> _PROBLEM DESCRIPTION_
In the entries below, which lines run from the one containing "Screen dimensions: 1512x805" to the one containing "Task: Click the globe icon for ドメイン取得"? Copy exactly those lines, ends included, and no others.

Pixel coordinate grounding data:

========

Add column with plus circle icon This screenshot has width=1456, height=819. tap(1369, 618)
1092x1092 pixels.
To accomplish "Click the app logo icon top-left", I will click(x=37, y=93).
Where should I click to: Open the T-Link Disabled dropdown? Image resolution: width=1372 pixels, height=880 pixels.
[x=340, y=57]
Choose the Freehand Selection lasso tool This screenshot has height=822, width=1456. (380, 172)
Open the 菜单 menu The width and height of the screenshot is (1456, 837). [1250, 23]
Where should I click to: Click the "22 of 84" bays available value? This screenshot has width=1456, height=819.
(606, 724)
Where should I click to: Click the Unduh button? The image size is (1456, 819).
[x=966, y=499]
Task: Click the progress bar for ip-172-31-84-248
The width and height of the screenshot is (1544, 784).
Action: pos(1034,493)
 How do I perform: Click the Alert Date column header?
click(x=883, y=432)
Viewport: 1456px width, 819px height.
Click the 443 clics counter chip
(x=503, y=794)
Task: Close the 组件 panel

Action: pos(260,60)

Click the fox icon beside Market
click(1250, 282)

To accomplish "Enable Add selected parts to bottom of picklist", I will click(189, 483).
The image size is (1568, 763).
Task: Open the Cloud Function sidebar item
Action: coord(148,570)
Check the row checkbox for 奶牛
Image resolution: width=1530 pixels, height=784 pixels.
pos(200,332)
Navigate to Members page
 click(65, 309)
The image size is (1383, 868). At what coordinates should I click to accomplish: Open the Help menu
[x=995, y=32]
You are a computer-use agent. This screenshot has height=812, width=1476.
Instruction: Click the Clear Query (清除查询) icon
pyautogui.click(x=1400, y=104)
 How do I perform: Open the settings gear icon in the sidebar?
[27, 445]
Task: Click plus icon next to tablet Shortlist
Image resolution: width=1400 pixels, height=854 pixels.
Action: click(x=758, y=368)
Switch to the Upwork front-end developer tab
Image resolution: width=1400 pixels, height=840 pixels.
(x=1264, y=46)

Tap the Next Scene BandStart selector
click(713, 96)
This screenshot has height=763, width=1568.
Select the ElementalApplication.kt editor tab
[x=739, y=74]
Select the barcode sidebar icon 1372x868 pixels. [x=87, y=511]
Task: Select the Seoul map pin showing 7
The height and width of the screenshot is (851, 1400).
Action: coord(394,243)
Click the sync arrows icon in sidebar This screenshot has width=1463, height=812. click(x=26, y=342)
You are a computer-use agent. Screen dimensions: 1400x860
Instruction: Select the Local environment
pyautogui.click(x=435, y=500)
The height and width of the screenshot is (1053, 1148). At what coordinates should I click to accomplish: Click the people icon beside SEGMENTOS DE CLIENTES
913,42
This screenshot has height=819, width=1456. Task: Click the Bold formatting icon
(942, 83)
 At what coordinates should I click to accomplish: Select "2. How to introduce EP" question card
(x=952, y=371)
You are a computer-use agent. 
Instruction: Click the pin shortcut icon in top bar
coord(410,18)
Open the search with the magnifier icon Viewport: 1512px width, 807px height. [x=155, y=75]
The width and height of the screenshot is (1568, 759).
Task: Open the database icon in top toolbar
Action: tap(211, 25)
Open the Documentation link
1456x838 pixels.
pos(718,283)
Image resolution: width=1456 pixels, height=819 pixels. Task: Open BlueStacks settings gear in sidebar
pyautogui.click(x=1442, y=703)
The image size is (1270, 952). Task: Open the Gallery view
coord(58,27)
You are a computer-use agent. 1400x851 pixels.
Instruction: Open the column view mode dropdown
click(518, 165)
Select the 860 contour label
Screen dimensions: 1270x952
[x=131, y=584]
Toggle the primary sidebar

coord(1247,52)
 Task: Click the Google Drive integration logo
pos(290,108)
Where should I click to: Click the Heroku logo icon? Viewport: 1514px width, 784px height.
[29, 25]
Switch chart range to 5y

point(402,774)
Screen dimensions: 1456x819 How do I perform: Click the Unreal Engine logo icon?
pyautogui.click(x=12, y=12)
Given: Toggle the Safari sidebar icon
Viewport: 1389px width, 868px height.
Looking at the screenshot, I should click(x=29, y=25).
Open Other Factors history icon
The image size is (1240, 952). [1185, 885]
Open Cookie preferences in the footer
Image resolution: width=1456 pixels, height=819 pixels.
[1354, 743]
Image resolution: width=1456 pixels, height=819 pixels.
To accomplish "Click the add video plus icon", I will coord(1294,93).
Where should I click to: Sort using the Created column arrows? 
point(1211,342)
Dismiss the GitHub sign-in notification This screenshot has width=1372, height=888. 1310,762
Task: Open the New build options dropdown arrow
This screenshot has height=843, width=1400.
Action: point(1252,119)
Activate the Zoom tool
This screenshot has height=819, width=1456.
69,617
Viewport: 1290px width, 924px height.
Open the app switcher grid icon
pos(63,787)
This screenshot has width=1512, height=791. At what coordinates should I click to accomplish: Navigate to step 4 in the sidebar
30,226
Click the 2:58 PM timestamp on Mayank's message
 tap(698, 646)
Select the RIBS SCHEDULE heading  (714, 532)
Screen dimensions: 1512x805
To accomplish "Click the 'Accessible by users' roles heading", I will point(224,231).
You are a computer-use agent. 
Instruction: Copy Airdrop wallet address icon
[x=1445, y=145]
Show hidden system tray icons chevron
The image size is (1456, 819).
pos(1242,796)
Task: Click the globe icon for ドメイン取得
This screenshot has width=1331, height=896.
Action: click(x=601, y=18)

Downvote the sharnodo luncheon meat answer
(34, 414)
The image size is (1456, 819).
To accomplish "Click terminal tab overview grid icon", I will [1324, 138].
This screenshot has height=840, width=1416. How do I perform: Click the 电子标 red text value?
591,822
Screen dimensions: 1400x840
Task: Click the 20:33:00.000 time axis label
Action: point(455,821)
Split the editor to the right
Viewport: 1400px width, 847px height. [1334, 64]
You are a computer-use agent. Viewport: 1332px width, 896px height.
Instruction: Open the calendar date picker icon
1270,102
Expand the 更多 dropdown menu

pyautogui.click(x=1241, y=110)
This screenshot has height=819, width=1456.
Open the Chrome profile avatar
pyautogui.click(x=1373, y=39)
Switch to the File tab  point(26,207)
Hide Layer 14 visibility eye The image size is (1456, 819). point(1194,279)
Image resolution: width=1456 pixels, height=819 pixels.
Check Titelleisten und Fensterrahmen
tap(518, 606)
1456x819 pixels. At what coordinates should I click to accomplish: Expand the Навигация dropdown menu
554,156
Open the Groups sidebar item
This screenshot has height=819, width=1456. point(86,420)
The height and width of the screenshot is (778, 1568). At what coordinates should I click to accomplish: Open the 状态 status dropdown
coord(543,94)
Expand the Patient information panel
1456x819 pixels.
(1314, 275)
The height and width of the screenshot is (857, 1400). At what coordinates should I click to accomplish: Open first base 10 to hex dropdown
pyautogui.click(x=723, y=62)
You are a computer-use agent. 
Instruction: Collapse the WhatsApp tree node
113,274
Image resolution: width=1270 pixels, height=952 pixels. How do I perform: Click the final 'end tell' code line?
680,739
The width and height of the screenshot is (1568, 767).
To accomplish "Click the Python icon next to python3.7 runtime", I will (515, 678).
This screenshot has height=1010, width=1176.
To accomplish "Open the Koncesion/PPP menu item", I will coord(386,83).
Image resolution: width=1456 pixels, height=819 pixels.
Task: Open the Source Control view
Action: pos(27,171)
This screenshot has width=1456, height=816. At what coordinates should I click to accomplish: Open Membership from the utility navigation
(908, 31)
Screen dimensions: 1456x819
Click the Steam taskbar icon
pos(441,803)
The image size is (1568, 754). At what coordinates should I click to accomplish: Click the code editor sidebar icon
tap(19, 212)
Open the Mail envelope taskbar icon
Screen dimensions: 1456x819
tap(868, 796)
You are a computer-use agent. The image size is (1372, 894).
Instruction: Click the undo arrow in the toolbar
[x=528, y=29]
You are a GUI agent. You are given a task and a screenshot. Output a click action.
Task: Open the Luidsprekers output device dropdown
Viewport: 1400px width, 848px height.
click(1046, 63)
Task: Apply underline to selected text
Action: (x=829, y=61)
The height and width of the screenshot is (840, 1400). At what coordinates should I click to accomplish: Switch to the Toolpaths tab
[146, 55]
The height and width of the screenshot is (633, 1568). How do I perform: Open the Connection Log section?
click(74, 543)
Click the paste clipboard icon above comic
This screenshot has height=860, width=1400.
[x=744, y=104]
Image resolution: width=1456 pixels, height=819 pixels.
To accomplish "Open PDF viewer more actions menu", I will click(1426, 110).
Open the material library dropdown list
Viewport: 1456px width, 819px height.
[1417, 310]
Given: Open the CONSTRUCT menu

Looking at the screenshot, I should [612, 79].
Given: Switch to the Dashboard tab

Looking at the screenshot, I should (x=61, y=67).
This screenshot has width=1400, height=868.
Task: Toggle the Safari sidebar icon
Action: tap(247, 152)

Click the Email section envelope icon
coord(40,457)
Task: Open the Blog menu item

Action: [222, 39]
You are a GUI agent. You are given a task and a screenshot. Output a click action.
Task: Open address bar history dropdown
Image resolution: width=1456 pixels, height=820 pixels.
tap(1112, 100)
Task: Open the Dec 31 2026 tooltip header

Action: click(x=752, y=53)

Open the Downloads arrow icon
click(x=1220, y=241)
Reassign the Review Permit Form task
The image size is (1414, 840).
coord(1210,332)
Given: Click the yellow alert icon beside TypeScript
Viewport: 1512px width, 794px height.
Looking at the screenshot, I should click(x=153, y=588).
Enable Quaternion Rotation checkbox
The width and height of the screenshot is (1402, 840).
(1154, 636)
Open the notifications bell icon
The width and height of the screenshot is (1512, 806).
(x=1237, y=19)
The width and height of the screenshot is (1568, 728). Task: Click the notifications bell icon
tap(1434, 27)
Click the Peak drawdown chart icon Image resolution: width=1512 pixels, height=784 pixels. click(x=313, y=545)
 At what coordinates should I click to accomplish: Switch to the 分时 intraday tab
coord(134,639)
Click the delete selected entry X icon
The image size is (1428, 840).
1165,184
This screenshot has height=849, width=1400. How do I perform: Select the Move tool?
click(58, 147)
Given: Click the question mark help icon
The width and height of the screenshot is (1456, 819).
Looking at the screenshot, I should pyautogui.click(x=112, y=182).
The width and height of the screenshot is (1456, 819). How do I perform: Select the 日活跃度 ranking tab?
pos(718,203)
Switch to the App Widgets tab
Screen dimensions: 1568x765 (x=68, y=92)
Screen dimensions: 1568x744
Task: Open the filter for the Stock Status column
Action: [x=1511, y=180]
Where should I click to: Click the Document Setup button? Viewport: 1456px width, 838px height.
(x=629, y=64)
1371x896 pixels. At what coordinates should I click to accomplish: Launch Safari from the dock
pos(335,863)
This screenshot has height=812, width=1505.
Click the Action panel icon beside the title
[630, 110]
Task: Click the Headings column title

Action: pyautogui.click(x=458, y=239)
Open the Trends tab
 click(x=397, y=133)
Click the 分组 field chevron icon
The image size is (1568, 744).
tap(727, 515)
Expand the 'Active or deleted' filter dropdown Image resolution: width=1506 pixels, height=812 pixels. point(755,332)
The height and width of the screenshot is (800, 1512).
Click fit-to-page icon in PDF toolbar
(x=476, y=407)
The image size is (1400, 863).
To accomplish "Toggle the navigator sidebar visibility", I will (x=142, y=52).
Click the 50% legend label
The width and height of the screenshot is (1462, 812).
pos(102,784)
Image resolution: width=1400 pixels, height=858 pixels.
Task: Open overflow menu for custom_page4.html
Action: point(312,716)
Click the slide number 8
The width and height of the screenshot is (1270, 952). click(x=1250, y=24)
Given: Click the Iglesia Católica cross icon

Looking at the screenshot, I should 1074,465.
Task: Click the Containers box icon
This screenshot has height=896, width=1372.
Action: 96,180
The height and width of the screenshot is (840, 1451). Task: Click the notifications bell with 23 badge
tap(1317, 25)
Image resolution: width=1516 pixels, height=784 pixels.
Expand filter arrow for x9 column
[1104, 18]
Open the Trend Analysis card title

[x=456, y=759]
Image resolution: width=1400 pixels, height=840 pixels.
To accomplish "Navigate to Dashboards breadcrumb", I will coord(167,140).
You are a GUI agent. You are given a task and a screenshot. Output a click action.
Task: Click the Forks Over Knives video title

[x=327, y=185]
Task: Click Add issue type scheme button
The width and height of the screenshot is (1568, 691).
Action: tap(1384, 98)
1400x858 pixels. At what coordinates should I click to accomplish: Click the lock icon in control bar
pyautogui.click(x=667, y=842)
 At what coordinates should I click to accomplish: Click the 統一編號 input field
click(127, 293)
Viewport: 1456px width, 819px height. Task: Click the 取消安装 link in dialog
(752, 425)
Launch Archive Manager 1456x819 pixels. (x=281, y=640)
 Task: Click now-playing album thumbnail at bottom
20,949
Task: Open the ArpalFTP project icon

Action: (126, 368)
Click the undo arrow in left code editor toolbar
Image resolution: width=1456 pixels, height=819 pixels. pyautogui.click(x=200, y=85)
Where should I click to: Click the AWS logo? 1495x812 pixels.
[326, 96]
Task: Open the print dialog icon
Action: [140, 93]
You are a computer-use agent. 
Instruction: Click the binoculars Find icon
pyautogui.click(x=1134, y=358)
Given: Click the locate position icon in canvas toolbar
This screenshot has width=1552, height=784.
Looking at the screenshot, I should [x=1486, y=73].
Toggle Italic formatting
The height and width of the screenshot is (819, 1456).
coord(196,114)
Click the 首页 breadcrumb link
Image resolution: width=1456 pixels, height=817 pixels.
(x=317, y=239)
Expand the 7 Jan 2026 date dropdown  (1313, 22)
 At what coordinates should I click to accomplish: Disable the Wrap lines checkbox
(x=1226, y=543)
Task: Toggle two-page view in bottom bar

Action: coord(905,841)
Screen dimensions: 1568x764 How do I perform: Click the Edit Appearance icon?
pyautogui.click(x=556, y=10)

========

> _YOUR SOLUTION_
Screen dimensions: 1512x805
To accomplish "Click the 'Accessible by users' roles heading", I will point(224,231).
You are a computer-use agent. 
Instruction: Copy Airdrop wallet address icon
[x=1445, y=145]
Show hidden system tray icons chevron
The image size is (1456, 819).
pos(1242,796)
Task: Click the globe icon for ドメイン取得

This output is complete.